Boston — Applications for the rapidly growing 3D printing industry include the ability to make hearing aids and jewelry, manufacture parts for NASA and replicate a human kidney.
And as the industry advances in technology and application, so do the capabilities for silicone molders.
Massachusetts-based Albright Silicone is one such forward-looking firm, recently disclosing the development of a lower cost, more rapid turnaround process for prototype 3D liquid silicone rubber molding, allowing customers to save on the bottom line in research, development and, ultimately, production costs, the company said.
"It's a similar process to what we've done in the past with our aluminum molding — it's just additive versus subtractive molding," said Cole Vincequere, project engineer for the firm's new 3D printing process. "It allows customers who perhaps don't have the funding or time to develop a final product. We can hit difficult geometries with this process and we can produce it rapidly to try to cut down lead time for the customer."
According to Matt Bont, product manager at Albright Silicone, the process offered by Albright can be a more efficient option — as opposed to more traditional RTV or TPE printing — for customers who are seeking a small number of parts for initial testing, but who may not be ready for metal tooling.
"Having strong communications between supplier and customer is key," Bont said. "We want the best recommendations from our customers to help push the part forward. We need to understand the production state and where the customer is in the research and design and development process."
Albright, which has been in silicone for 15 years, has printed parts for initial test prototypes, product launches with investors and some one-off functional parts, Bont said. But the market for Albright continues to be in prototype printing, and the company, so far, has had "very positive feedback."
"I would say it's been pretty positive," Bont said. "Customers have been receptive. The key for us is to try to have an honest conversation with them. There is no point in producing something that does not add value for the customer."
Bont said customers seek Albright's 3D LSR printing services at all stages of the development process.
"Some of our production is in end-device and manufacturing, while other devices are already established and we are just refining them for the final validation," Bont said. "This capability really is an extension of our 3D printing services, matching our service with what actually matters for our customers."
One of the advantages to Albright's rapid prototype process, Bont said, is using a final, commercial grade LSR, which allows the 3D prototype to have performance traits and thresholds that are "relatively similar" to the end product.

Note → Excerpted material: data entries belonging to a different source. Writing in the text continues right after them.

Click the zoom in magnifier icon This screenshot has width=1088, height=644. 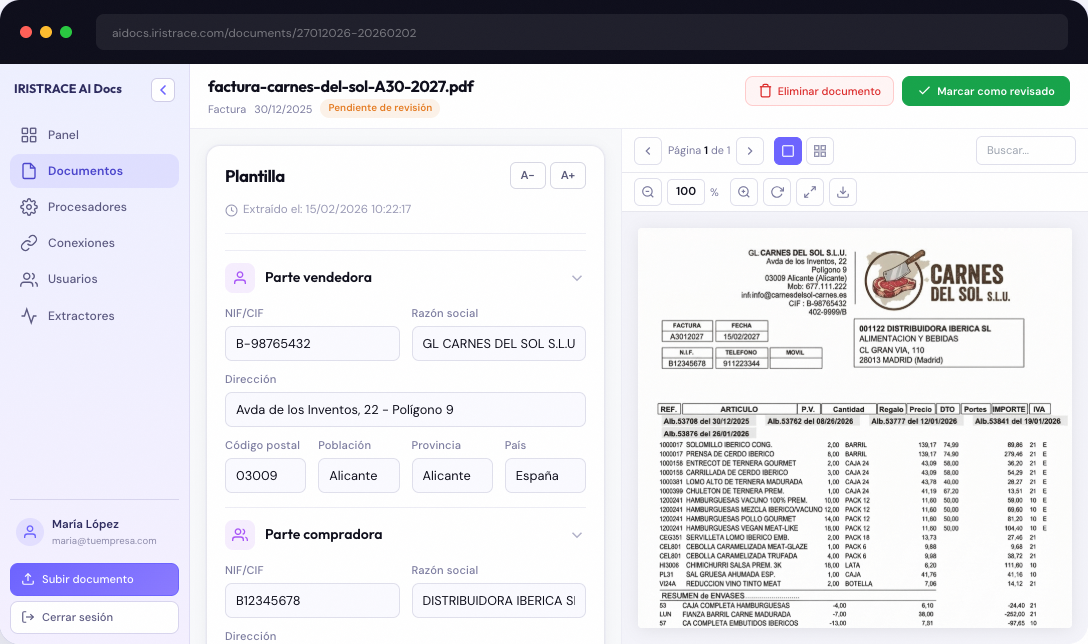click(x=744, y=191)
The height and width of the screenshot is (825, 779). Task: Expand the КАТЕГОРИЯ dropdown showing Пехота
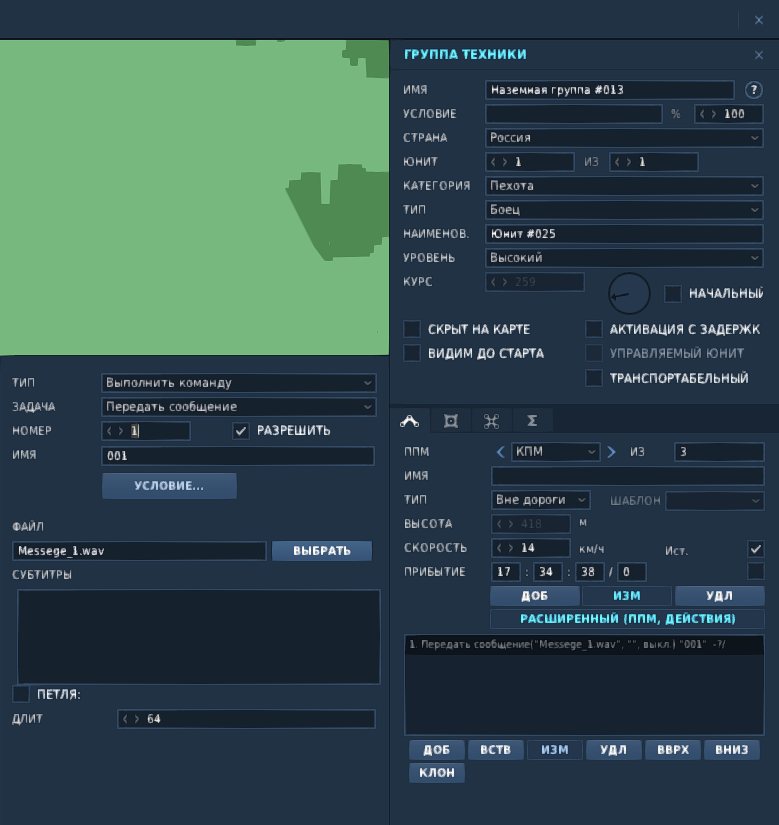624,186
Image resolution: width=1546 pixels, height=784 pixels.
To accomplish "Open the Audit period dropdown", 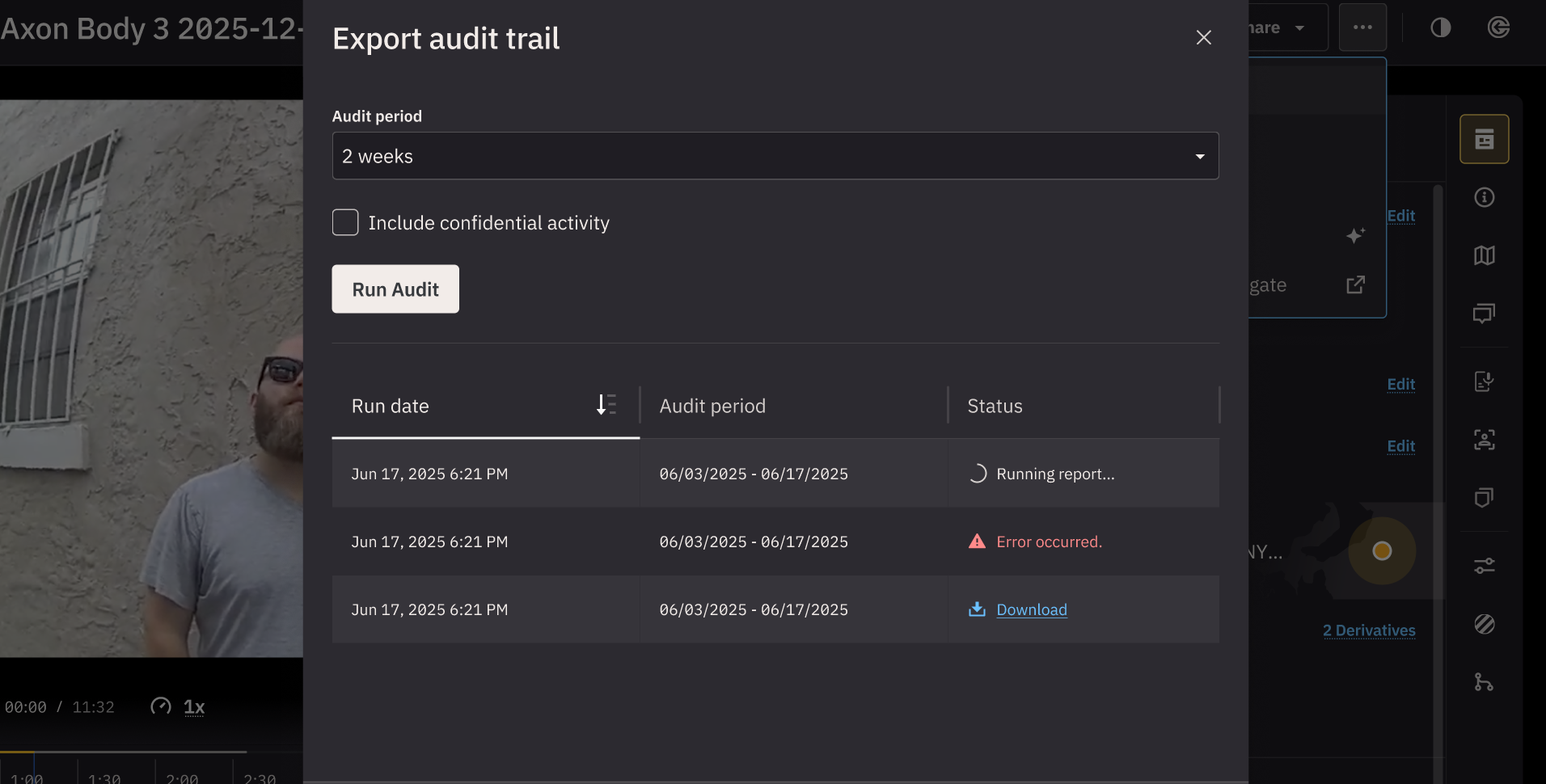I will 775,156.
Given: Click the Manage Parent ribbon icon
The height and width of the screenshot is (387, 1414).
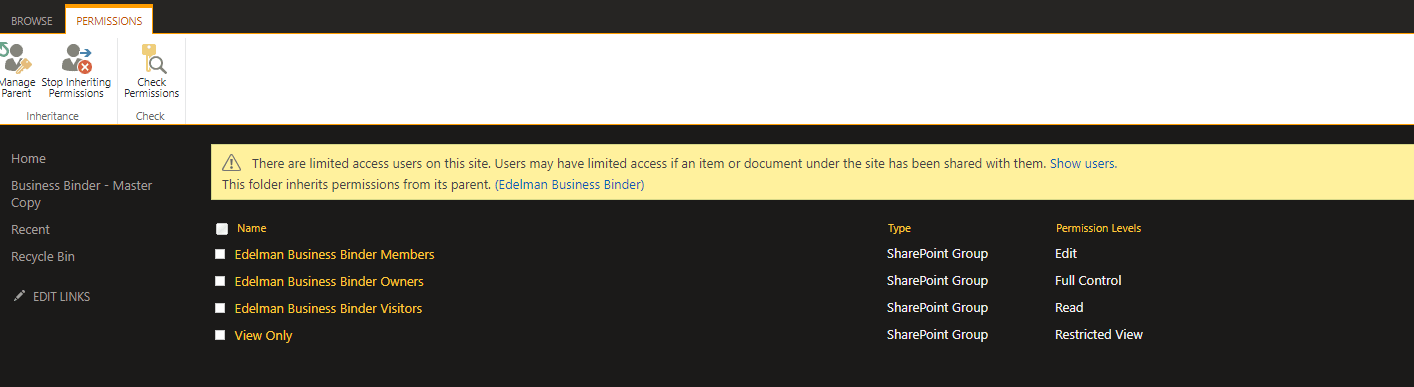Looking at the screenshot, I should (x=16, y=57).
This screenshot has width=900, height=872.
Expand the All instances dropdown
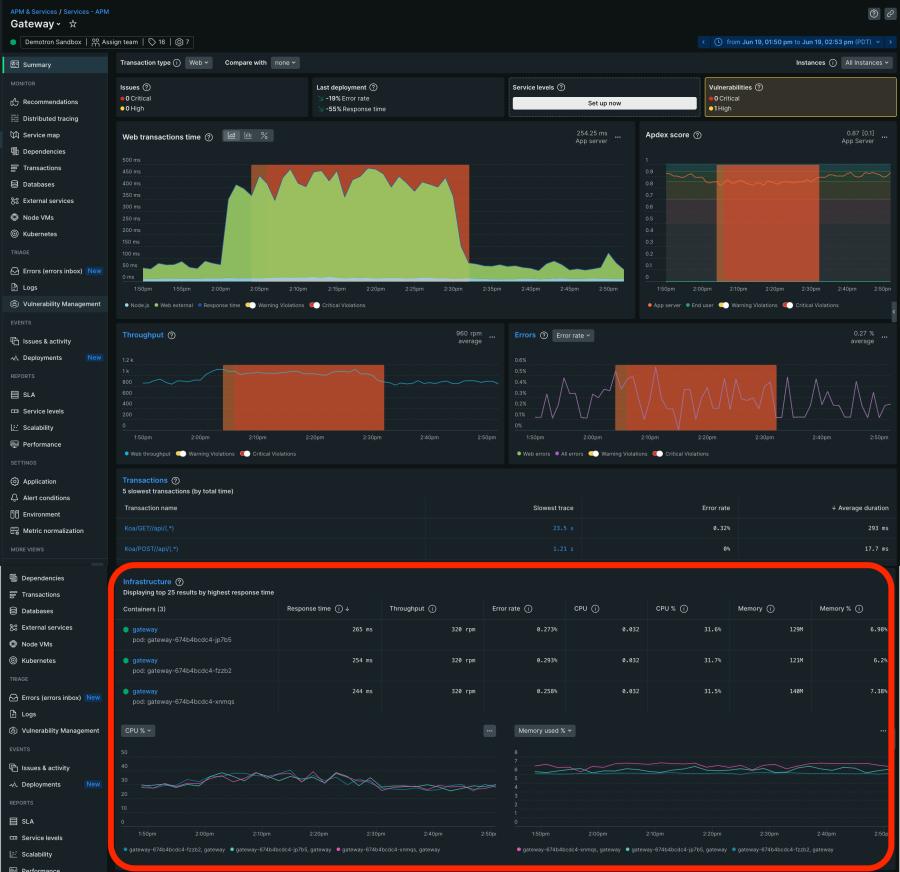click(x=867, y=63)
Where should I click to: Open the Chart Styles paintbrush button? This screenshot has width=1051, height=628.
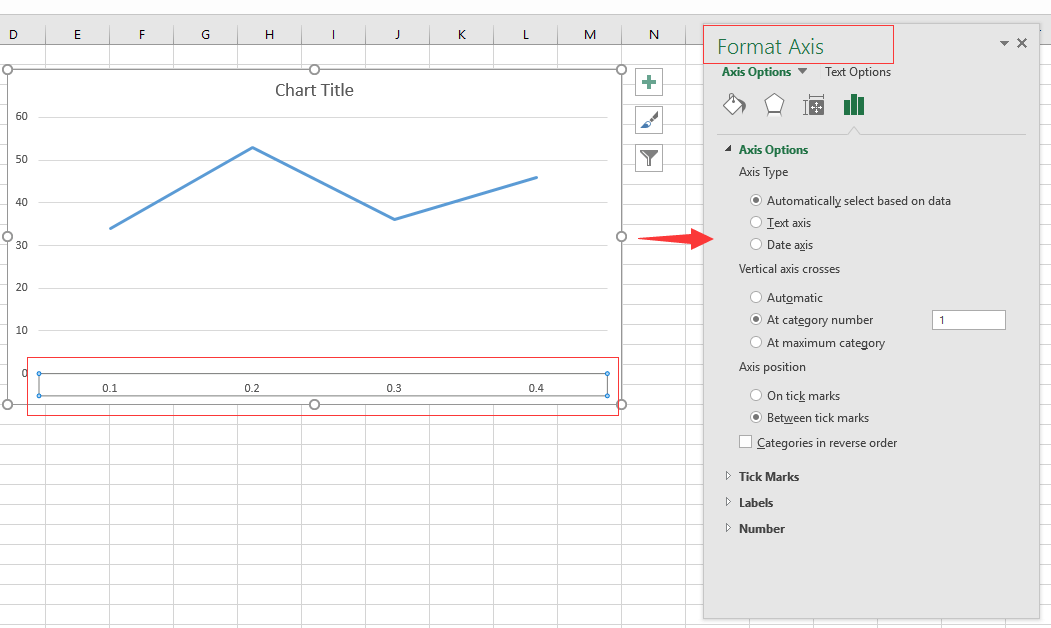point(649,120)

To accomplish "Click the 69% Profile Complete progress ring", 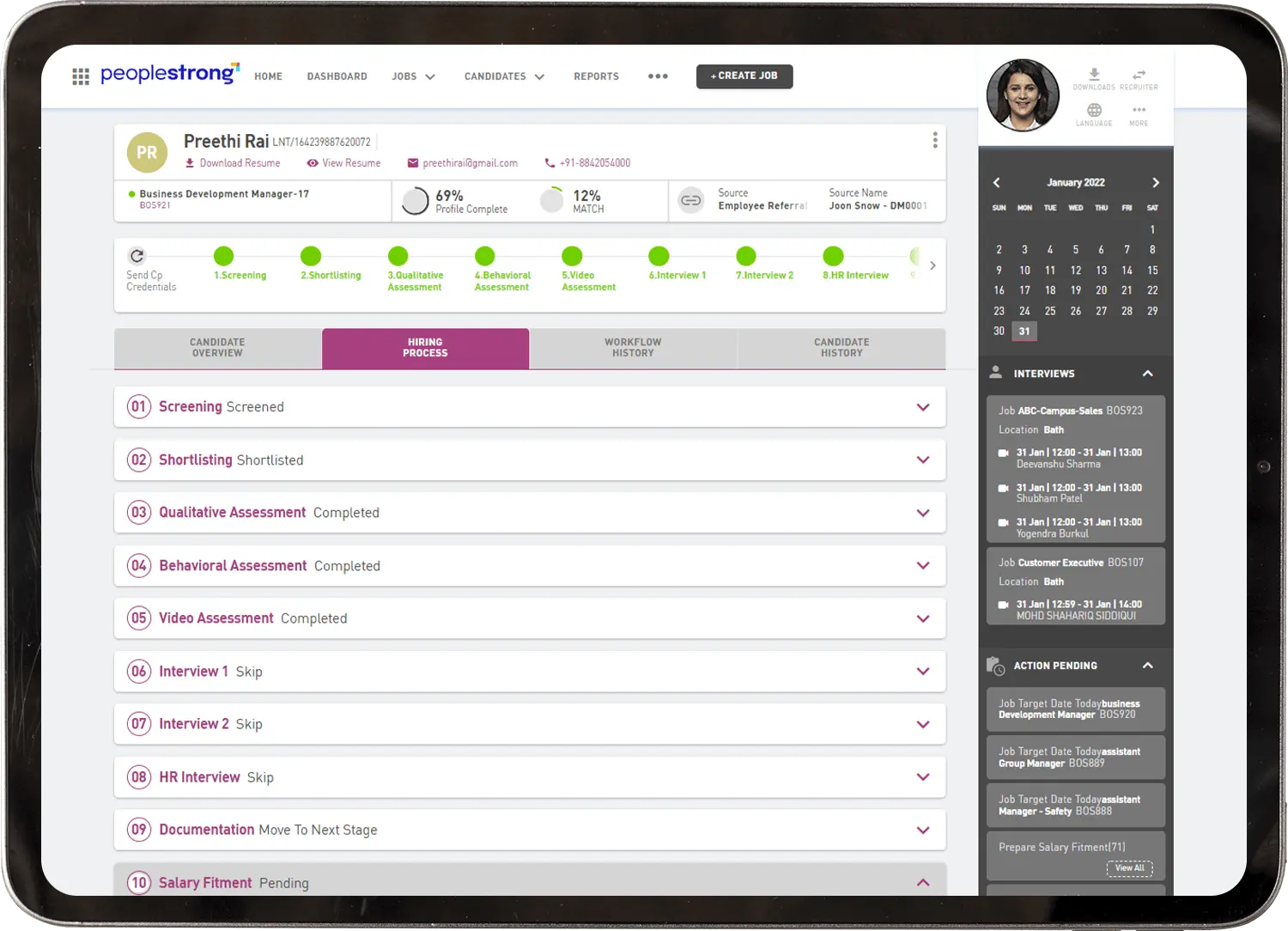I will pyautogui.click(x=416, y=201).
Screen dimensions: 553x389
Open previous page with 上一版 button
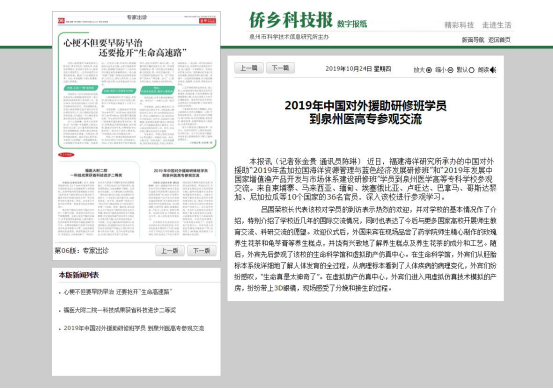click(x=170, y=251)
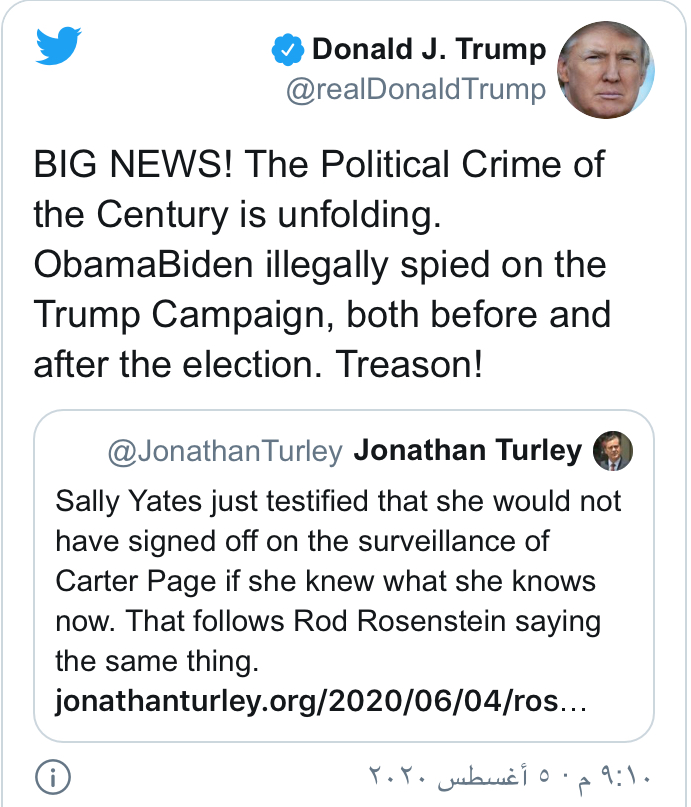Click the Jonathan Turley display name
691x807 pixels.
pos(468,452)
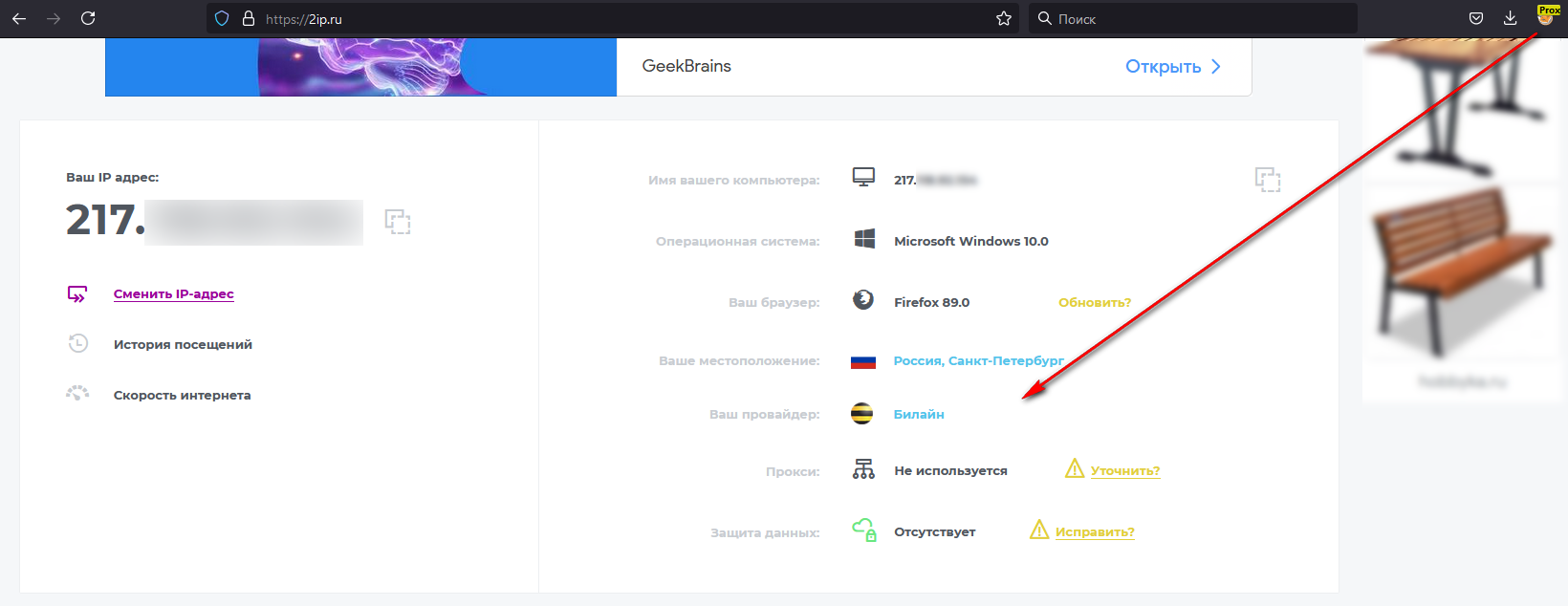This screenshot has height=606, width=1568.
Task: Open the Билайн provider link
Action: pos(919,415)
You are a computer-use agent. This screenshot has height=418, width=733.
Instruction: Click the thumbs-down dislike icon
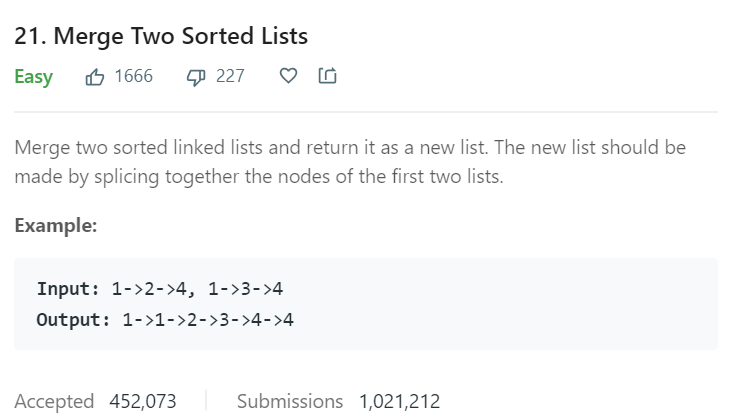click(x=196, y=77)
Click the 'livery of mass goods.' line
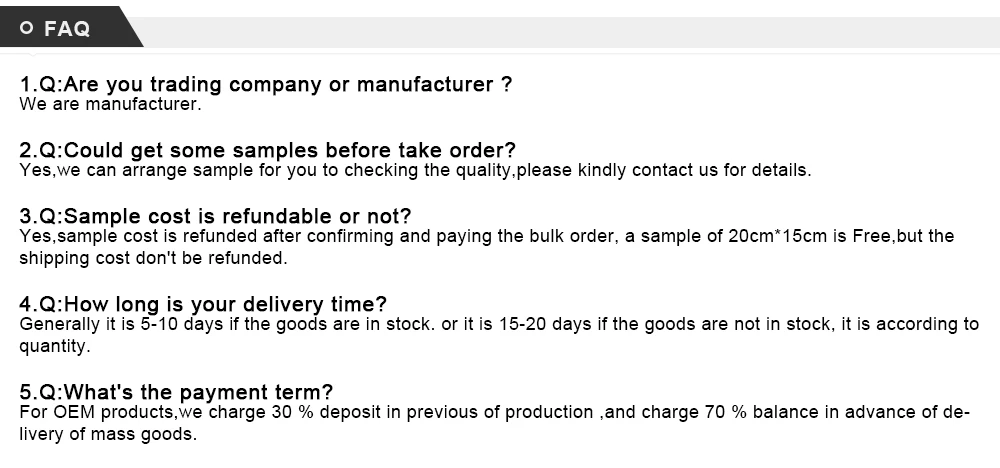This screenshot has height=468, width=1000. 108,434
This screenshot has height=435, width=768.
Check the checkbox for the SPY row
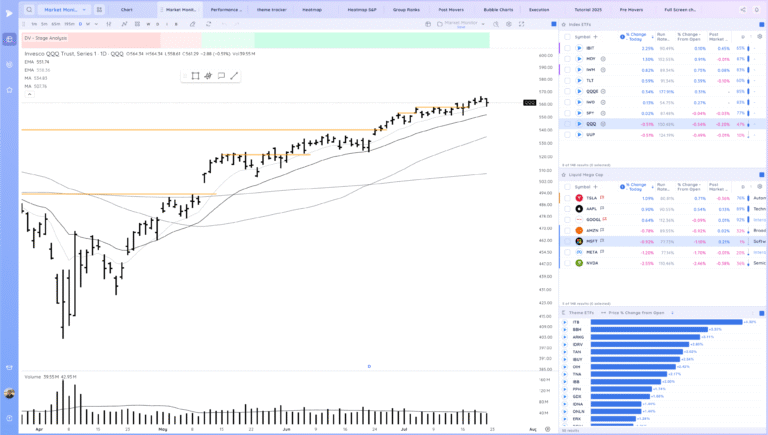(567, 113)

"It gives us the capability to print much more difficult geometries that we may not be able to do with a cutout of aluminum blocks," Vincequere said.
According to Bont, LSRs have a wide range of processing capabilities, including use in compression and injection molding. LSRs often represent the "middle ground" for properties for many applications, Bont said, and can lend themselves to high-volume production.
LSRs tend to have the viscosity range between honey and cold molasses, according to Albright, and a wide hardness range, between 10 and 80 Shore A durometer.
"Now with LSR, you can turn around a prototype at a lower cost, with a shorter lead time," Bont said. "This allows our customers to display a product at a trade show or at a product launch with investors."